Un film de Alice Winocour

Plus près des étoiles…

Sarah rêvait de devenir astronaute depuis toujours. Lorsque l’occasion se présente enfin pour elle de participer à une mission d’un an hors de la Terre, elle se retrouve au cœur d’un entraînement rigoureux au sein de diverses agences spatiales (en Allemagne et en Russie). Mais comment annoncer ce départ à sa fille de 8 ans ? La vie sur Terre continuera-t-elle à tourner normalement une fois qu’elle sera dans l’espace ?

Proxima film image

Alice Winocour aux commandes d’un film de science-fiction ? Tout faux. Pas de science-fiction dans "Proxima" : on ne quitte jamais le plancher des vaches, et cette façon de rester focalisé sur l’intime n’est en rien une démarche à la Tarkovski. Le spectaculaire, lui non plus, n’a pas été retenu pour le vol. Que reste-t-il donc ? Une héroïne, vibrante et tourmentée, que la caméra ne quittera qu’au moment où la fusée qui l’emmènera plus près des étoiles ne sera plus qu’un petit point blanc dans un ciel noir. C’est tout ce qui précède le départ qui intéresse la jeune réalisatrice d’"Augustine" et de "Maryland", et cela n’a rien d’étonnant lorsqu’on se souvient de ces deux agaçants longs-métrages.
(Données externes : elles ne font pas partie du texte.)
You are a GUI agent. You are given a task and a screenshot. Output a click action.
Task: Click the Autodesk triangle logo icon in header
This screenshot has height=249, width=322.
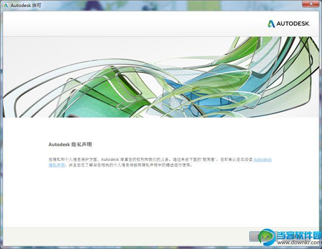(272, 24)
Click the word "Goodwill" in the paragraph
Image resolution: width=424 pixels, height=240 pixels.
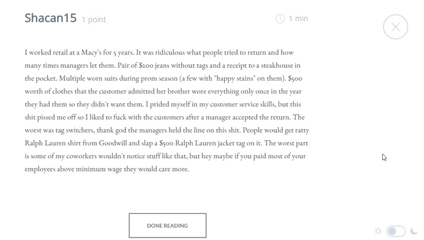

Notre allergie au style Winocour avait ses raisons : une trame confetti, mise uniquement au service d’une immersion concrète dans un contexte précis (ici le film historique, là le thriller), avec le seul souci de masteriser l’environnement exploré comme si ce dernier devait moins être une centrifugeuse à émotions qu’un vivier de velléités pseudo-documentaires. Si l’on s’ennuyait et/ou qu’on ne savait jamais comment se positionner devant les films de Winocour, c’était parce que le réel n’offrait aucune valeur ajoutée – hormis peut-être pour des aigris obsédés par la captation du réel à des fins masturbatoires. Bonne surprise : "Proxima" change la donne. Décrire avec parcimonie les conditions de l’entraînement spatial n’a pas suffi à Winocour, puisque celle-ci s’en sert pour décrire un authentique voyage intérieur.

La réalisatrice n’a certes pas renoncé à ses habitudes de mise en scène (quelques îlots de caméra en mouvement dans un océan de plans fixes), mais elle en tire un avantage pour illustrer l’obsession de son héroïne à ne jamais vouloir quitter définitivement la gravité, ou du moins à en profiter le plus possible avant de pouvoir s’envoler. Il est heureux que la caméra, lorsqu’elle s’attache à enregistrer des actions très concrètes (plongée sous-marine, barbecue entre équipiers, camping en forêt, exercices sportifs, vie de famille, etc…), soit constamment focalisée sur ce point de jonction entre les sphères professionnelles et intimes – cet équilibre constant donne toute sa force dramaturgique au film.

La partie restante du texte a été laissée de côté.